Bir başka rezillik de Avrupa İnsan Hakları Mahkemesi’nden gösterildi. Makul yargılanma süresinin fazlasıyla aşıldığı bir dava var önlerinde. Sanık Şahap Doğan ‘örgüt üyeliği’nden 14 yıldır tutuklu olarak yargılanıyor. Örgüt üyeliğinden mahkûm olsaydı en fazla alacağı ceza 10 yıl olabilirdi.(3) Ve şu an dışarıda olacaktı.  Ne yazık ki, yargılama sürdürüldüğü için hala içeride… Var mı küre-i arzda böyle başka bir ülke.? Burası Türkiye.!

Acaba diyorum PKK’dan rica etsek, “ateşkes” için ileri sürdüğü koşullar arasına bizim için hayati öneme sahip bir iki koşul daha ekleyebilirler mi?

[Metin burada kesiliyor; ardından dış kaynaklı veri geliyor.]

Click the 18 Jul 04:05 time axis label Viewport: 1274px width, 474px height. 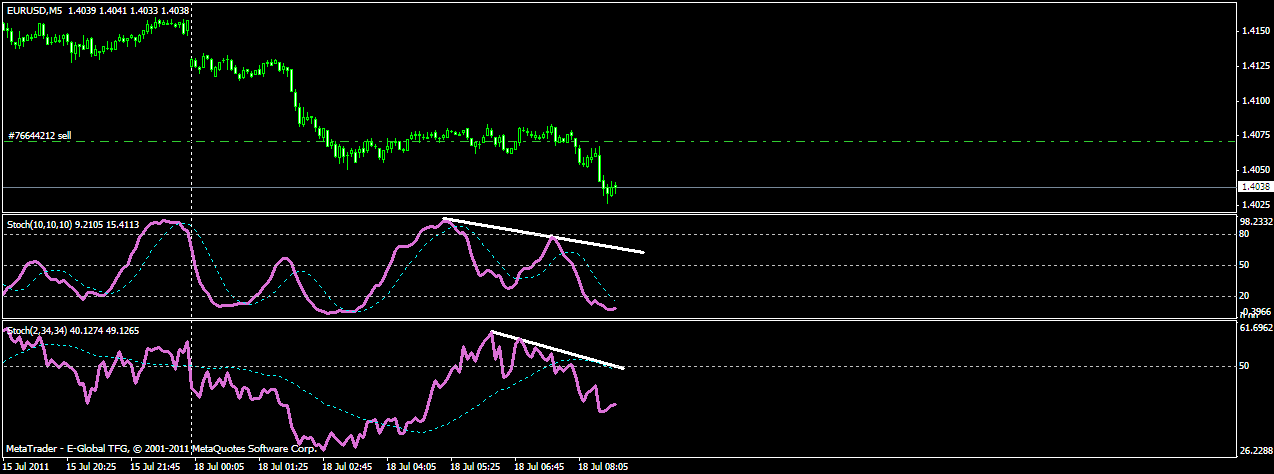click(410, 466)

Örneğin;

“-Ülkede eksiksiz demokrasi uygulanacak,

-Laik devlet ilkesinden taviz verilmeyecek,

-Siyasi partiler içinde ‘parti içi demokrasi’ işletilecek,

-Siyasi Partiler Kanununda ve seçim kanunlarındaki antidemokratik hükümler de kaldırılacak” dese, AKP iktidarı bu koşullar için ‘olmaz’ diyebilir mi.?

Demokratik toplumun temel dayanaklarından biri de “çok partili sistem”dir. Demokratik olmayan partilerin varlığı,  demokratik sistemin varlığını göstermeye yetmez.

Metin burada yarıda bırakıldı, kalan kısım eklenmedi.